Ardeshir Darabshaw Shroff (4 June 1899 – 27 October 1965) was an industrialist, banker and economist of India.

==Early life==
Ardeshir Darabshaw Shroff was born in Bombay to Darabshaw and Cooverbai Shroff, the sixth child of eleven siblings. His father worked as an officer in Killick Nixon. He graduated in history and economics from Elphinstone College in 1921 and was the first graduate in his family. After graduation he joined the London School of Economics to do a B.S. with banking and currency as his special subjects. While studying he worked as an apprentice for an American bank called Equitable Trust Company of New York.

==Biography==
Shroff had sought to work in a bank but on the advice of Ratanji Dadabhoy Tata joined Batlivala and Karani where he worked till he joined the Tatas in 1940. He became the vice president of the Indian Merchants' Chamber and was actively associated with the Federation of Indian Chambers of Commerce & Industry. As an advocate of free enterprise, he criticized the socialist views of Jawaharlal Nehru.

In 1940, Shroff joined Tata Sons as its financial adviser and became managing director of the Investment Corporation of India in 1941 and chairman of the New India Assurance Company Limited in 1946. In 1944, he had the honour of representing India as one of the two non-official delegates at the United Nations "Bretton Woods Conference" on post-war monetary and financial systems. In the same year, and with seven other leading industrialists, Shroff co-authored the Bombay Plan, which was a set of proposals for the development of the post-independence Indian economy.

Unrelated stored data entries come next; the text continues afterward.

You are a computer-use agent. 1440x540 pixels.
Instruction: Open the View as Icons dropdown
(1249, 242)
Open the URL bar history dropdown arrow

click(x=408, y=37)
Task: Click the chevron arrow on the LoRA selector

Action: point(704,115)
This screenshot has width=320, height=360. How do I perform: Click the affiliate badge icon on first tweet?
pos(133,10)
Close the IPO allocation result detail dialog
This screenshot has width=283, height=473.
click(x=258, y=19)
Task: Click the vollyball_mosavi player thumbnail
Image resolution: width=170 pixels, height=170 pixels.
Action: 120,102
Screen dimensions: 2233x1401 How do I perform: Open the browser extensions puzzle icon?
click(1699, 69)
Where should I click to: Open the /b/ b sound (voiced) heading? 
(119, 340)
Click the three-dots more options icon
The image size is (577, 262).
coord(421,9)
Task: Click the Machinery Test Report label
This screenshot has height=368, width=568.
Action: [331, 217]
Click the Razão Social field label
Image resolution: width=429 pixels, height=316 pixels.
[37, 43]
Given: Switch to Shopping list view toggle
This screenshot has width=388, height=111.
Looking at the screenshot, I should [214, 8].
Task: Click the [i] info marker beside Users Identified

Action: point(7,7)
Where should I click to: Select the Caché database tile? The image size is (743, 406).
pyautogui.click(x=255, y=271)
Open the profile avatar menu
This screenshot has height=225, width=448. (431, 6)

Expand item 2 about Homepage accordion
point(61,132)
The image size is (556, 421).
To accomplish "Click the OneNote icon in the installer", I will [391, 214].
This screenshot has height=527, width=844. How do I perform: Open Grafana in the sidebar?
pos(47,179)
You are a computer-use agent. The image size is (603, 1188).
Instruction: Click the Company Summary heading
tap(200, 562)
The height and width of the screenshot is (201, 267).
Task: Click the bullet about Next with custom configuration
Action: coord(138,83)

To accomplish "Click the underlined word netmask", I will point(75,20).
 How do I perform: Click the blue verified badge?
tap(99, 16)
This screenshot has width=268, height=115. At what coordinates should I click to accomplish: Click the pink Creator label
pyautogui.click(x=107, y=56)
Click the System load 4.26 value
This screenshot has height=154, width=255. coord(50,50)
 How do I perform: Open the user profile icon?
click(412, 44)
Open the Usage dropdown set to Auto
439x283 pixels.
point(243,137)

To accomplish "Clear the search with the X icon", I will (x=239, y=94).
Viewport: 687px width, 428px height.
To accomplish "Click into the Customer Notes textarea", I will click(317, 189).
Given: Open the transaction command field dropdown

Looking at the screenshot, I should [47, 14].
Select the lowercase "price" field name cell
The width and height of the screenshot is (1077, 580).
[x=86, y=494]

In October 1953, the Reserve Bank of India in consultation with the government set up a committee under Shroff's chairmanship to examine how finance could be made available to the private sector. The committee's recommendations resulted in the establishment of the Industrial Development Corporation which later became the IDBI Bank and the Industrial Development and Finance Corporation which later became the ICICI Bank. He had become a director in Bank of India succeeded Cowasji Jehangir as its chairman in 1959.

In 1954, he co-founded the Forum of Free Enterprise think tank as a means to counter the socialist tendencies of the Nehru government. He complained against the indifference with which the state treated entrepreneurs, and asserted that if the Government of India were to shed some of their 'impractical ideologies' and extend their active support to the private sector, very rapid industrialisation could be brought about within the next 10 years. Shroff also served as company director of the Tata Group and of several other leading private industries. A biography of Shroff, commissioned by the Forum of Free Enterprise, was published in 2000 by business journalist Sucheta Dalal.

Shroff died of a heart attack in 1965 at his bungalow in Juhu.